Formato: Online Artículo Texto
Lenguaje:English
Publicado: John Wiley and Sons Inc. 2019
Materias:
Acceso en línea:https://www.ncbi.nlm.nih.gov/pmc/articles/PMC6899834/
https://www.ncbi.nlm.nih.gov/pubmed/31211907
http://dx.doi.org/10.1111/ejh.13274
Descripción
Sumario:OBJECTIVE: Epstein‐Barr virus‐positive diffuse large B‐cell lymphoma (EBV(‐pos) DLBCL) is a recently identified entity. Data regarding outcome to frontline immuno‐chemotherapy are conflicting. Although the prognostic impact of the tumour microenvironment (TME) in EBV(‐neg) DLBCL is well‐established, it remains untested whether the TME influences survival in EBV(‐pos) DLBCL. There are no data with new digital gene expression technologies that simultaneously interrogate the virus, B cells and the tumour microenvironment (TME).

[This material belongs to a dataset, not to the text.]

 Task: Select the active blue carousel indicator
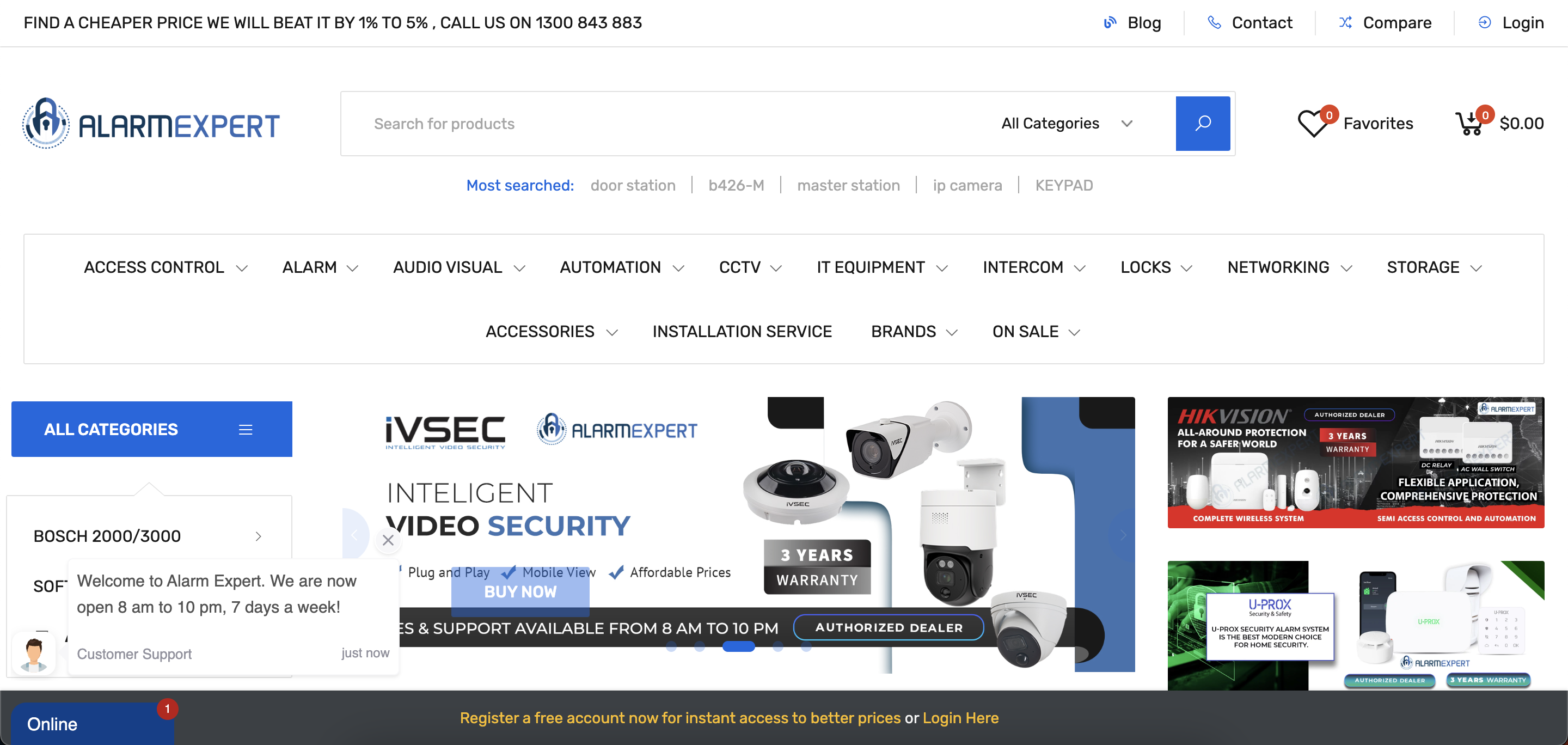click(x=738, y=646)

METHODS: We used the NanoString™ platform in a population‐based cohort of 433 patients to establish if the technology could detect EBV in the tumour biopsies and to investigate the influence that EBV has on the complex tumour microenvironment of DLBCL. RESULTS: Incidence of EBV(‐pos) DLBCL was 6.9% with 5‐year survival of 65% vs 82% in EBV(‐neg) DLBCL (P = 0.018). EBV(‐pos) tissues had similar expression of T‐cell genes compared to EBV(‐neg) DLBCL but higher levels of the antigen‐presenting molecule B2M. This was countered by elevated PD‐L1, PD‐L2, LAG3 and TIM3 immune checkpoints and a higher CD163/CD68 “M2” macrophage score. CONCLUSION: In EBV(‐pos) DLBCL, the TME is immuno‐tolerogenic and may explain the poor outcomes seen in this subtype of DLBCL.